----- DATA FOR REVIEW -----

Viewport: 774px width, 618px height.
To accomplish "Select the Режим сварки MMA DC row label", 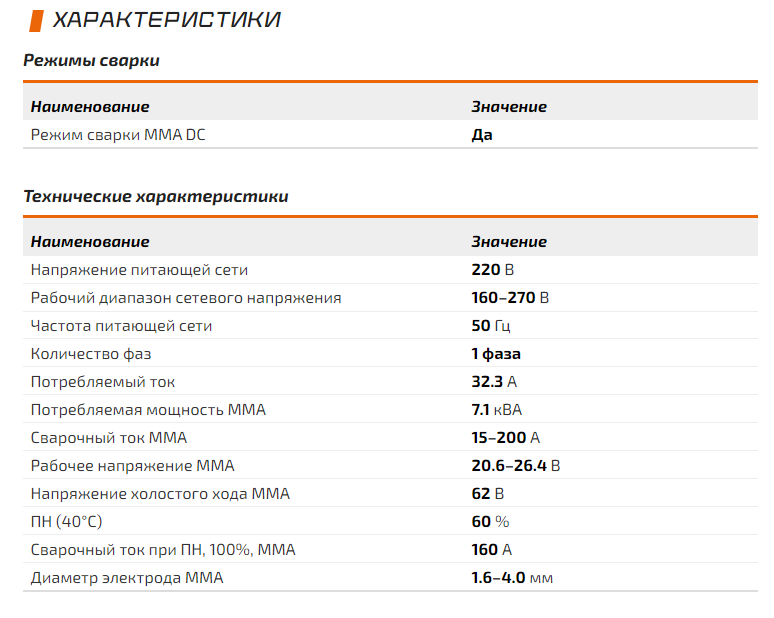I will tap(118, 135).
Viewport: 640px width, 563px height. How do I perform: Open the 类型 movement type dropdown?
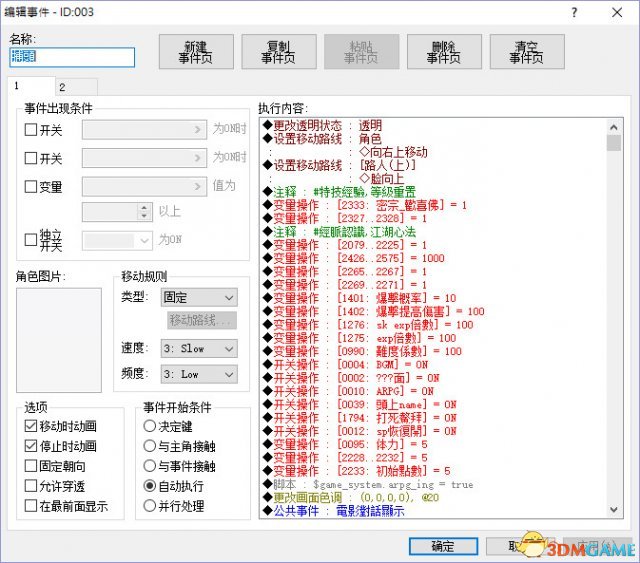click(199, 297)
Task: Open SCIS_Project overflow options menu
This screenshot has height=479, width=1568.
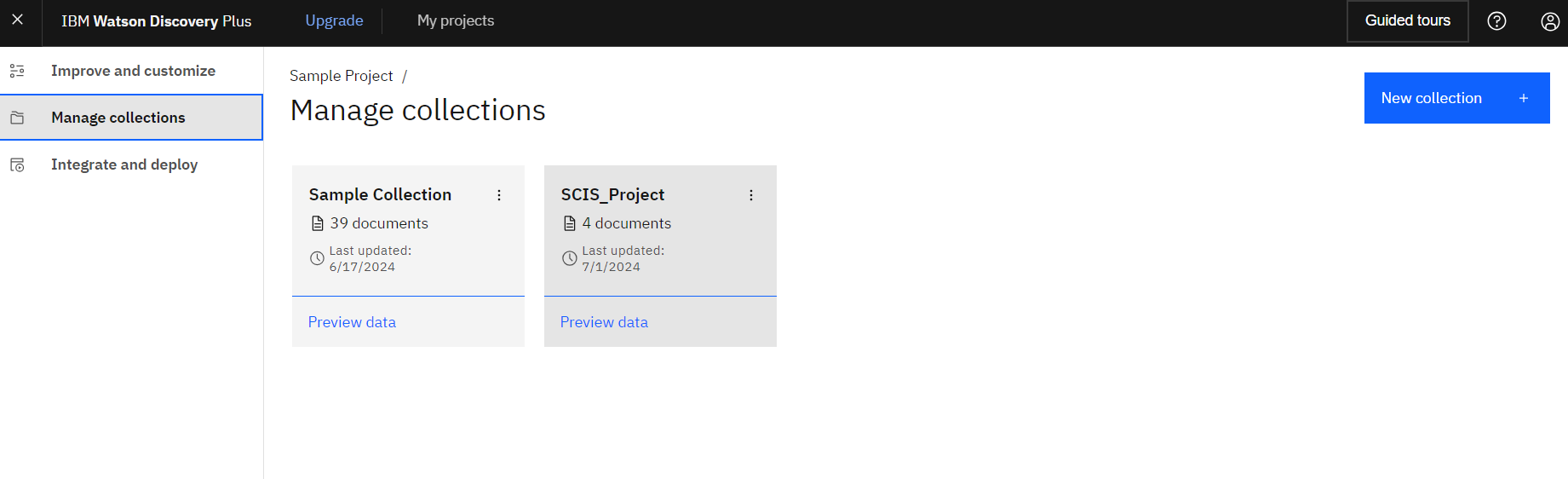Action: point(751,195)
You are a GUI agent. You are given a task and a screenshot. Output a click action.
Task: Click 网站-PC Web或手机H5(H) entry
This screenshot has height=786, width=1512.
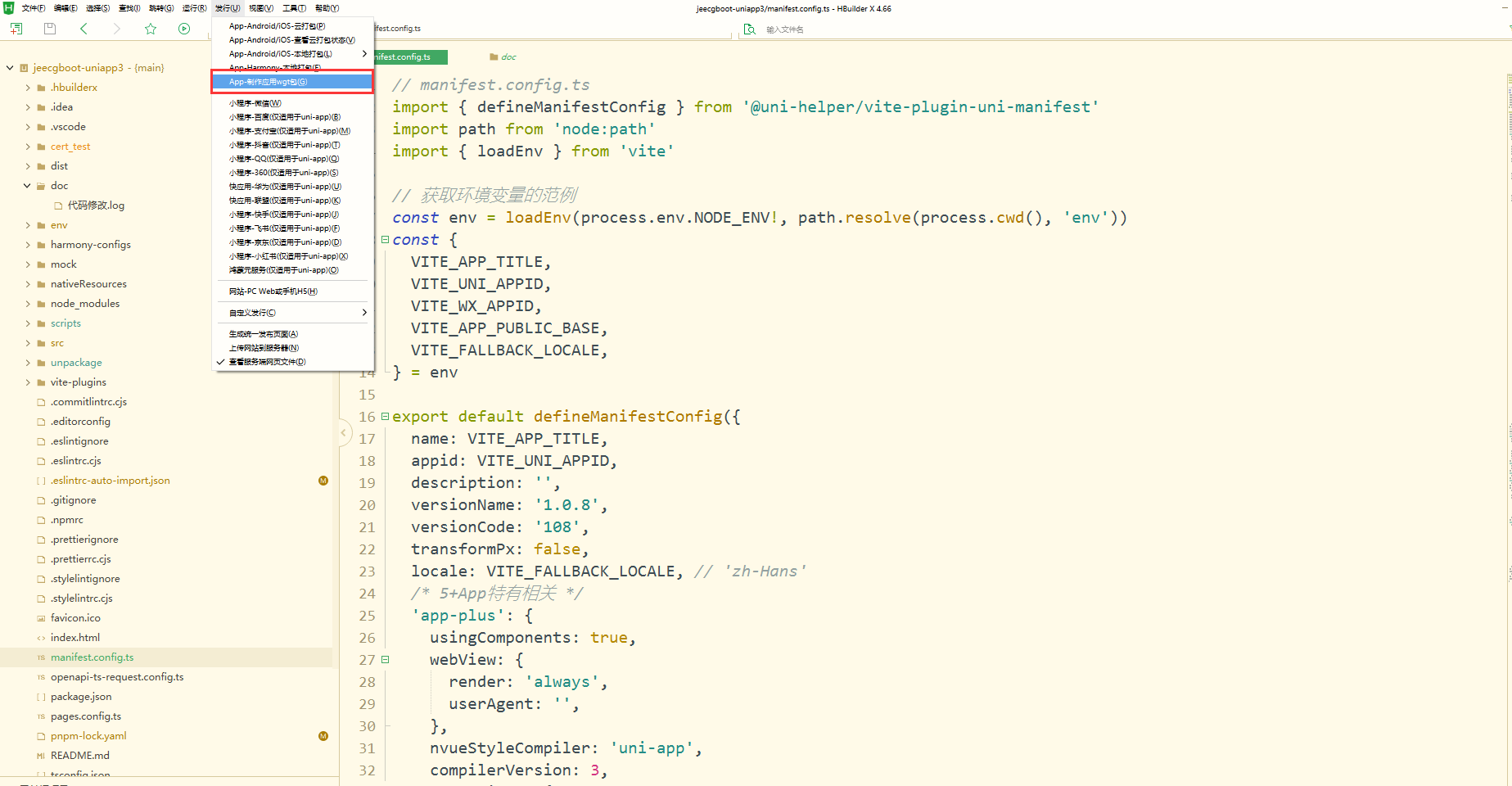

-----
----- DATA FOR REVIEW -----

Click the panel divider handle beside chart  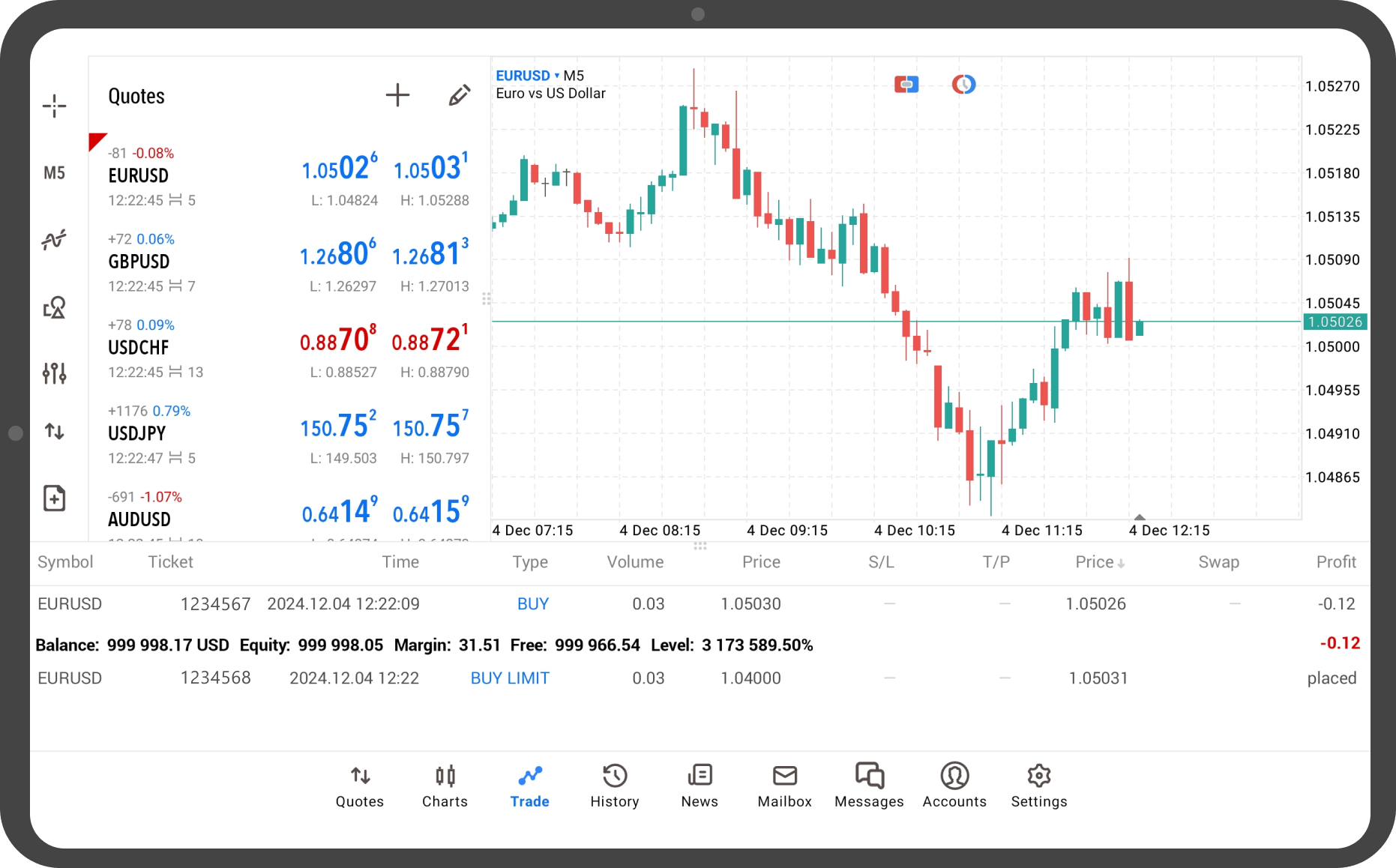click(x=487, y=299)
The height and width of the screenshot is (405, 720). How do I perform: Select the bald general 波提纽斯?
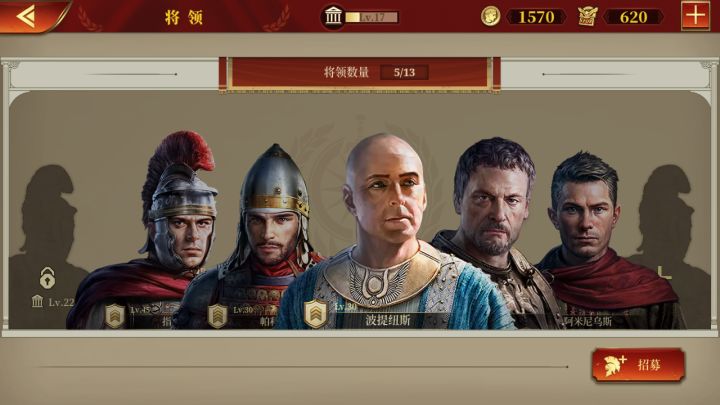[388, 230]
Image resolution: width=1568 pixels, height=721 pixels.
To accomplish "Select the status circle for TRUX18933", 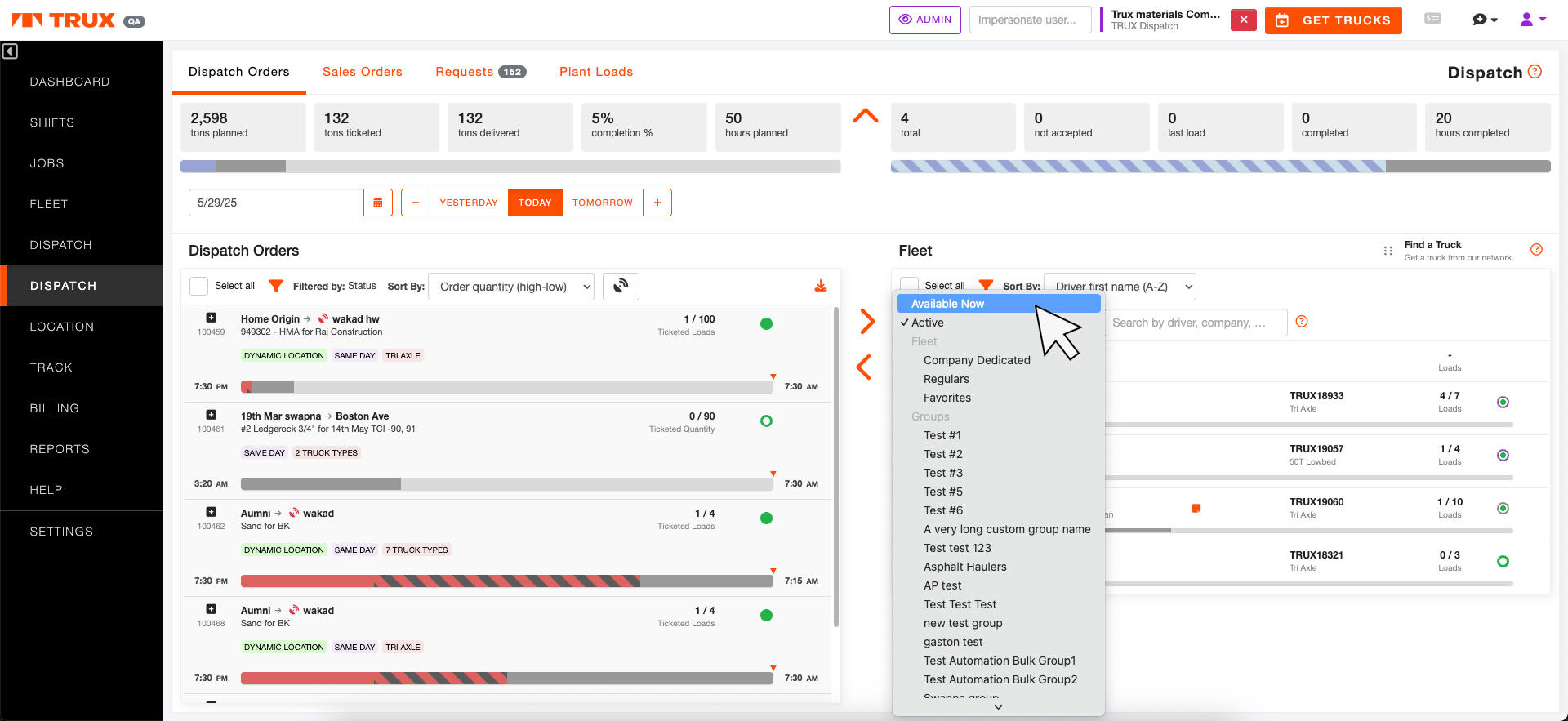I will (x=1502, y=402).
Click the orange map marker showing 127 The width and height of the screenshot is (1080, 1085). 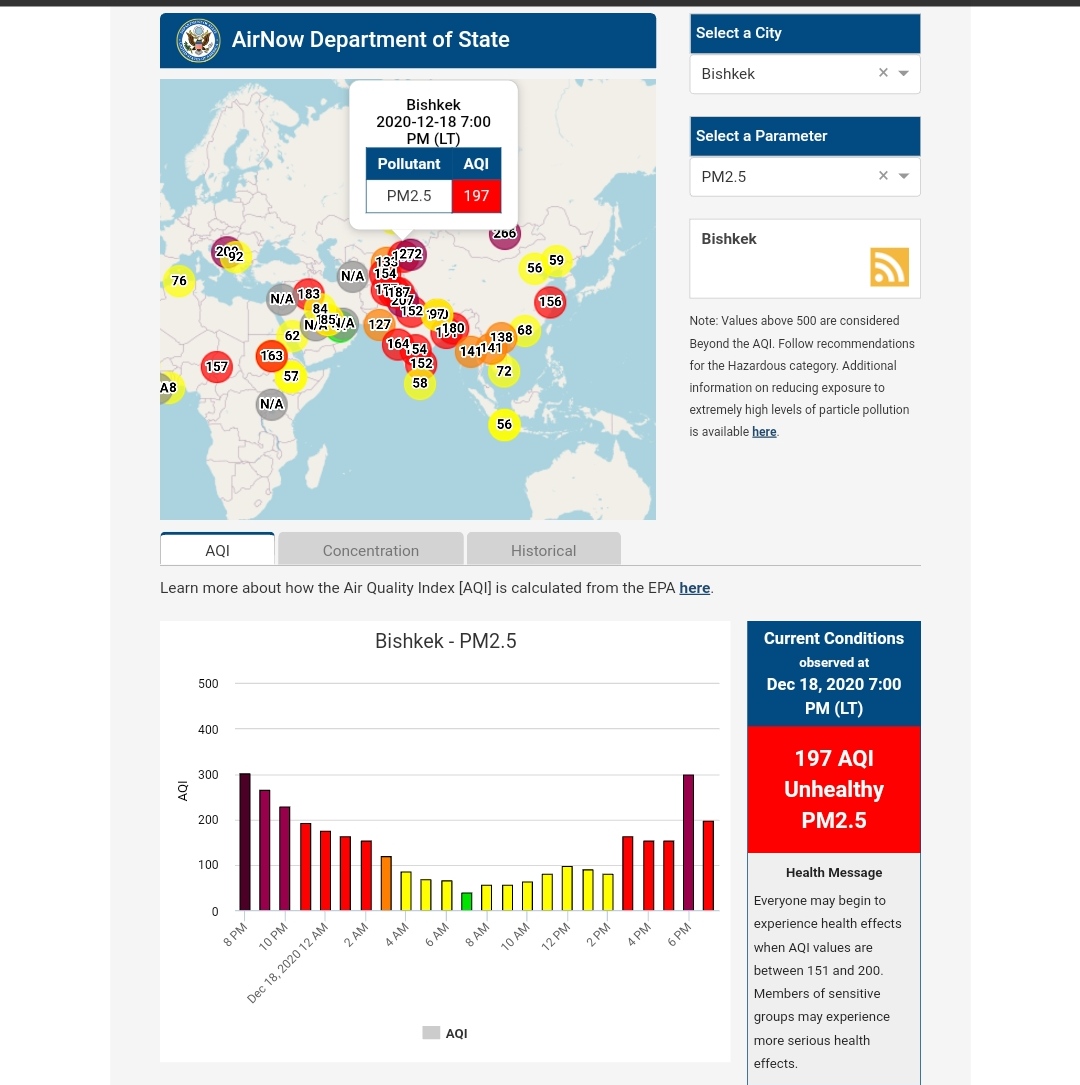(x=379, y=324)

-----
----- DATA FOR REVIEW -----

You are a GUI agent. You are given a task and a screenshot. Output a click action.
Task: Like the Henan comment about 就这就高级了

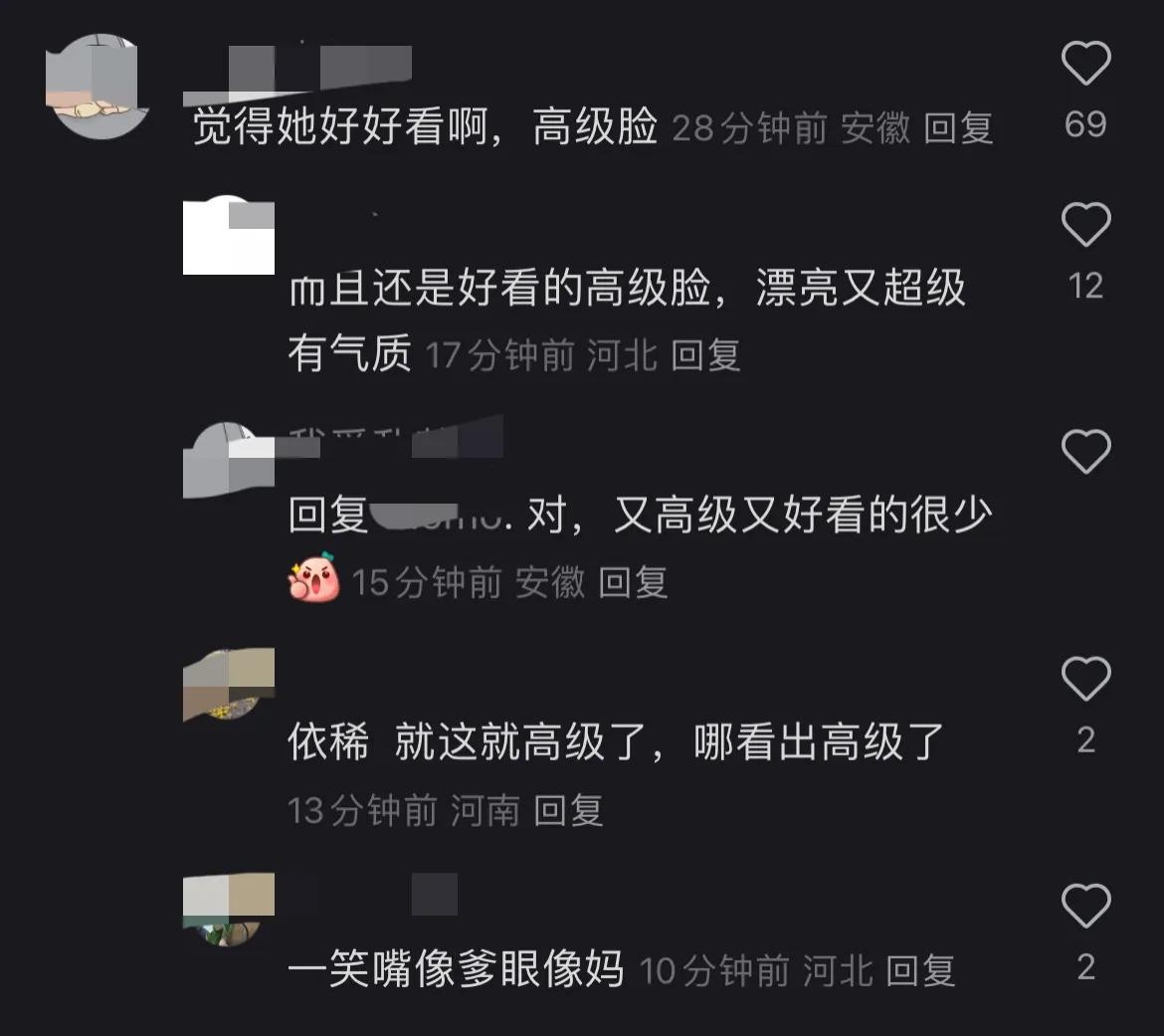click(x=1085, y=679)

-----

### INSTRUCTIONS TO FOLLOW
Reproduce only the lines above, starting at the line with "Task: Click 网站-PC Web或手机H5(H) entry" and ending at the line with "This screenshot has height=786, width=1512.", exactly as written.

### WRITTEN RESPONSE
Task: Click 网站-PC Web或手机H5(H) entry
This screenshot has height=786, width=1512.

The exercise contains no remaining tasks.